By Chris Kahn
NEW YORK (Reuters) – A growing number of Americans want to get the coronavirus vaccine, and a majority also support workplace, lifestyle and travel restrictions for those not inoculated against COVID-19, according to a Reuters/Ipsos poll released on Friday.
The national opinion poll of 1,005 people, conducted on Monday and Tuesday, suggested the pace of vaccinations may pick up as more vaccines become available and more people want them.
Altogether, 54% of respondents said they were “very interested” in getting vaccinated. That was up from a January survey, when 41% expressed the same level of interest, and 38% in a May 2020 poll before a coronavirus vaccine was developed.
Interest in the vaccine increased over the past year among whites and racial minorities, with about six in 10 whites and five in 10 members of minority groups now expressing a high level of interest.

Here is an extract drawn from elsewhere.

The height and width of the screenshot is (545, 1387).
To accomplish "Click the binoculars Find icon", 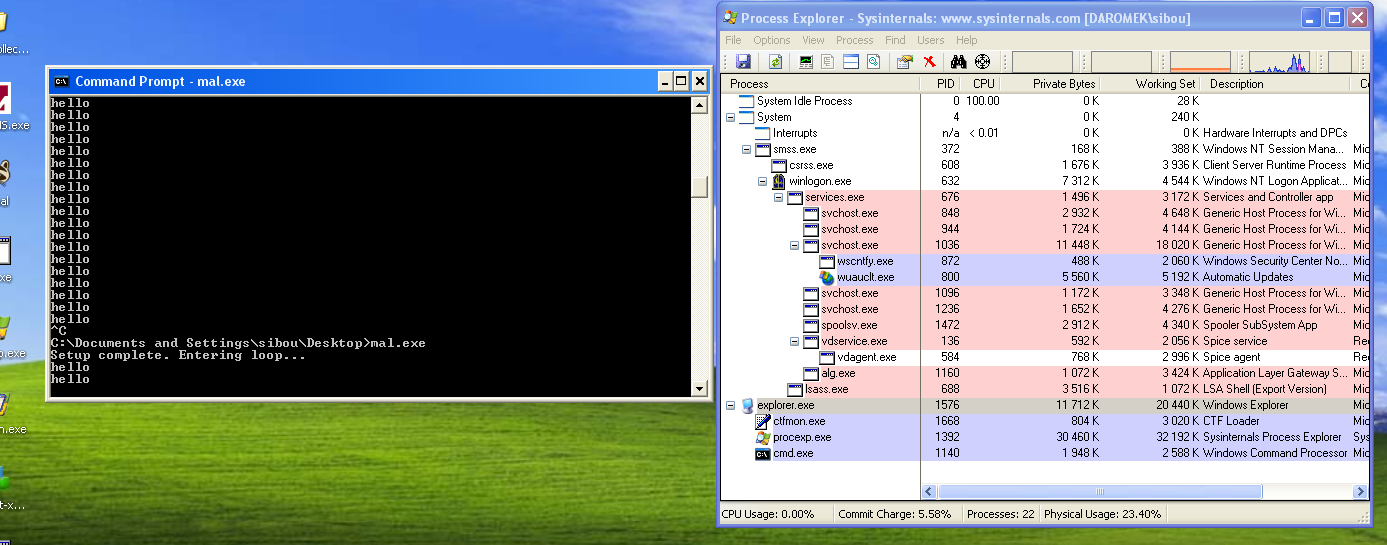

Twenty-seven percent of Americans said they were not interested in getting vaccinated, which was relatively unchanged from a similar poll that ran in May.
But foreshadowing the social challenges that may emerge as the United States begins to pull out of the yearlong pandemic, the latest poll showed a majority of Americans want to limit the ways in which unvaccinated people can mix in public.
Seventy-two percent of Americans said it was important to know “if the people around me have been vaccinated,” according to the poll.
A majority – 62% – said unvaccinated people should not be allowed to travel on airplanes. Fifty-five percent agreed that unvaccinated people should not work out at public gyms, enter movie theaters or attend public concerts.
When asked about the workplace, 60% of Americans said they wanted to work for an employer “who requires everyone to get a coronavirus vaccine before returning to the office” and 56% thought unvaccinated workers should stay home.
‘DIFFERENT STATUS’
Companies could soon feel increasing pressure to address those concerns. About 18% of the U.S. population has already received at least one dose of the coronavirus vaccine and President Joe Biden said in a televised speech on Thursday night he would direct states to make all adults eligible for the vaccine by May 1.
Dr. Amesh Adalja, a senior scholar with the Johns Hopkins Center for Health Security, said the poll responses made sense, given the social restrictions placed on everyone over the past year.
“People are saying: ‘If I’m vaccinated, it’s going to change my life,'” Adalja said. “‘And if you’re not vaccinated, that’s your choice. But you’re going to be in a different status because you might be a carrier of this virus, so you could spread it to another unvaccinated person.'”
The poll results were somewhat split along party lines. Republicans, who have been generally less concerned than others over the past year about the coronavirus, were also less supportive than Democrats of workplace and lifestyle restrictions for the unvaccinated, according to the poll.
Yet even among Republicans, four out of 10 said they supported keeping people without vaccines from going to gyms or movie theaters. Five in 10 Republicans think vaccines should be required for airline travel.
The Reuters/Ipsos poll was conducted online, in English, throughout the United States. It had a credibility interval, a measure of precision, of 4 percentage points.